DB Web Services

{info} DB Web Services provide methods for storing and searching chemical structures in a persistent database, currently in H2 and PostgreSQL databases. There are methods provided for:

creating / deleting tables,

inserting / deleting / modifying structures and data in the tables,

executing duplicate, substructure, full fragment and similarity searches.

This documentation describes installation, administration and usage of DB Web Services.

DB Web Services application is available in two modes:

As part of a microservices system
As standalone web application

Microservices system mode

In microservices system mode, the DB Web Services runs together with the Config, Discovery and Gateway services. These three services are mandatory, and optionally other services can also be part of the system. All configuration must be done in the Config service.

The default configuration applies to the microservices system mode.

The web application runs on host <server-host> and listens on port <gateway-server-port>.

Standalone web application mode

In standalone web application mode, the DB Web Services runs alone, without the Config, Discovery and Gateway services (however, the installer installs them as well).

The default configuration must be changed according to the standalone web application mode; set

eureka.client.enabled=false in application.properties file, and

up to version 22.2.0 spring.cloud.config.failFast=false ,

spring.cloud.config.enabled=false and

spring.cloud.config.uri= (so to empty) in bootstrap.properties file

from version 22.9.0

set spring.cloud.config.enabled=false and comment out line spring.config.import= in application.properties file.

All configuration must be done in the DB module.

The web application runs on host <server-host> and listens on port <server-port>.

Download

See here.

System requirements

See here

Installation

See here.

Module is installed into folder: jws/jws-db

Licenses

See here.

Logging

See here.

Configuration

Default configuration:

application.properties	description
server.port=8062
logging.file.name=../logs/jws-db.log
spring.config.import=configserver:${CONFIG_SERVER_URI:http\://localhost\:8888}?fail-fast=true&max-attempts=100&max-interval=60000&multiplier=1.2&initial-interval=3000	Added in version 22.6.0.
eureka.client.enabled=true	set `eureka.client.enabled=false` to switch to standalone DB Web Services application mode
initOnStart=AUTO	initOnStart can be: `INIT`: the existing database is deleted, and a new empty one is created `AUTO`: existing database is started, in case of non-existing database a new empty one is created `OPEN`: existing database is started, in case of non-existing database error is thrown `OPEN_OR_INIT_ONLY`: if `OPEN` is unsuccessful, then only an `INIT` step happens, however the service is not run
updateMode=EXIT	updateMode gets in action only if the version number has changed updateMode can be `EXIT`: exit if version mode has changed `DROP`: drop old data if version mode has changed `REINDEX`: keep old data and reindex them in order to work with new version `FORCE_REINDEX`: keep old data and reindex them regardless of version change
search.wallTimeLimitSeconds=3600
com.chemaxon.zetor.settings.scheme=${CXN_SCHEME:GCRDB}	Possible values: GCRDB - only 1 DB instance can run CRDB - used for HA solution, multiple DB instances can run.
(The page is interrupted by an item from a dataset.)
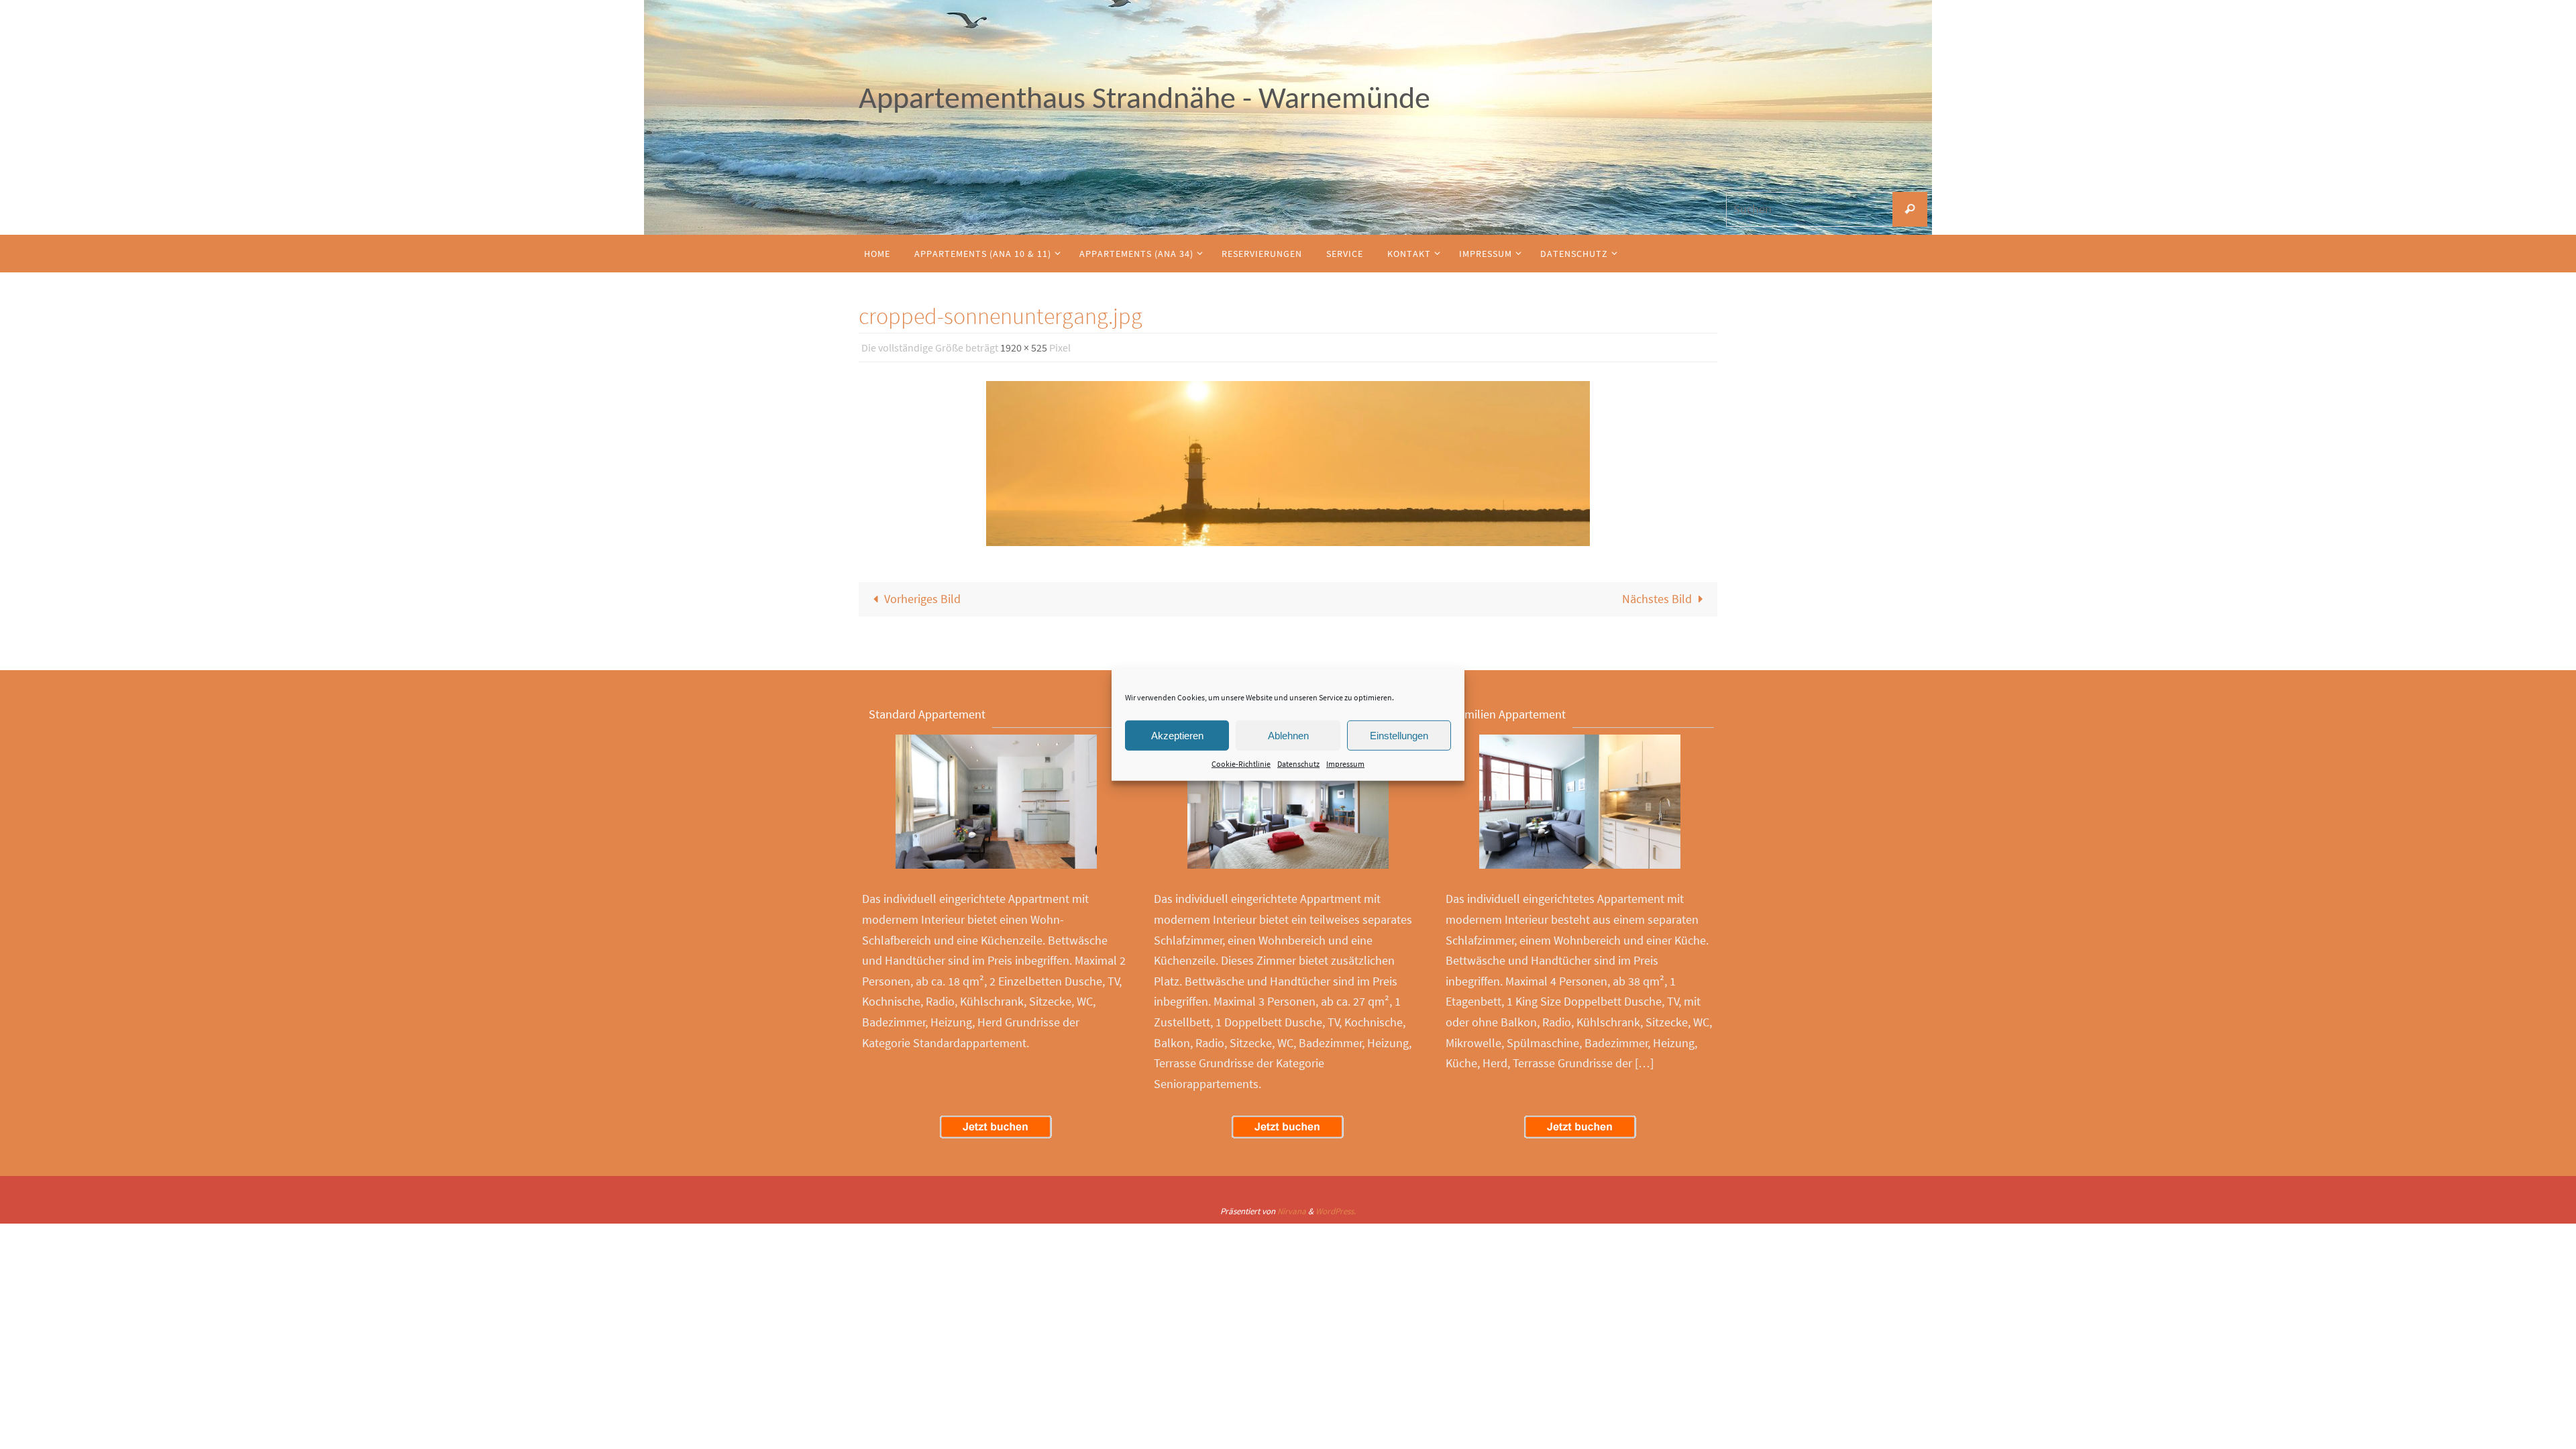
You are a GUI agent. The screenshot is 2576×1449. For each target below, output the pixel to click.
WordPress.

Hazelcast provides shared cache for instances.
com.chemaxon.zetor.settings.indexDir=${CXN_STRUCTURE_DATA_DIR:./data/chemical-data/store}	Stores database files - used only in case of H2 database!
com.chemaxon.zetor.settings.gcrdb.isSingleTable=${CXN_DB_LOGIC_SINGLE_TABLE:true} com.chemaxon.zetor.settings.gcrdb.singleTableName=${CXN_DB_TABLE_NAME:engine_data} com.chemaxon.zetor.settings.gcrdb.sqlBuilderProvider=${CXN_DB_DIALECT:H2} com.chemaxon.zetor.settings.gcrdb.jdbcUrl=${CXN_DB_JDBC_URL:jdbc:h2:nio:${com.chemaxon.zetor.settings.indexDir}/db;COMPRESS=true} com.chemaxon.zetor.settings.gcrdb.user=${CXN_DB_JDBC_USER:user} com.chemaxon.zetor.settings.gcrdb.password=${CXN_DB_JDBC_PASSWORD:password} com.chemaxon.zetor.settings.gcrdb.allowBatchUpdates=${CXN_DB_LOGIC_BATCH_UPDATE:true} com.chemaxon.zetor.settings.forcePurge=true
com.chemaxon.webservices.db.import_export.dir=${CXN_DB_IMPORT_EXPORT_DIR:data/export} com.chemaxon.webservices.db.import_export.importBatchSize=${CXN_DB_IMPORT_EXPORT_BATCH_SIZE:5000}
com.chemaxon.zetor.types[0].version = 1 com.chemaxon.zetor.types[0].typeName = sample com.chemaxon.zetor.types[0].typeId = 1 com.chemaxon.zetor.types[0].tautomerHandlingMode = OFF com.chemaxon.zetor.types[0].stereoAssumption=ABSOLUTE com.chemaxon.zetor.types[0].standardizerConfig = aromatize com.chemaxon.zetor.types[1].version = 1 com.chemaxon.zetor.types[1].typeName = taumol com.chemaxon.zetor.types[1].typeId = 2 com.chemaxon.zetor.types[1].tautomerHandlingMode = GENERIC com.chemaxon.zetor.types[1].stereoAssumption=ABSOLUTE com.chemaxon.zetor.types[1].standardizerConfig = aromatize	Here the molecule types are defined. You can delete, modify or add new molecules types. Important: Indexing of the types array must always be sequential from 0: 0, 1, 2, ... `version` must be 1 `typeName` must be unique `typeID` must be unique integer `tautomerHandlingMode` can be `OFF` `GENERIC` `CANONIC_GENERIC_HYBRID` (available from version 20.10, deprecated from version 23.12) `NORMAL_CANONIC_GENERIC_HYBRID` (available from version 23.12) `NORMAL_CANONIC_NORMAL_GENERIC_HYBRID` (available from version 23.12) `stereoAssumption` can be `ABSOLUTE` or `RELATIVE` (available from version 20.12) `standardizerConfig` can be made of action strings `standardizerConfig=aromatize:b..removeExplicitH` From version 21.19 the standardizer configuration can be specified also as `com.chemaxon.zetor.types[n].standardizerFile` but strictly use only one of them, `standardizerConfig` OR `standardizerFile` All changes take effect only if `initOnStart` is set to `INIT`, and the application is re-started. Take care, the existing database will be deleted. From version 22.21.0 parameter com.chemaxon.zetor.types[n].canonicalTautomerHeavyAtomLimit (default value 100) is available limiting the size of molecules the tautomer form of which is taken into account in duplicate and fullfragment search in the case of CANONIC_GENERIC_HYBRID tautomerHandlingMode.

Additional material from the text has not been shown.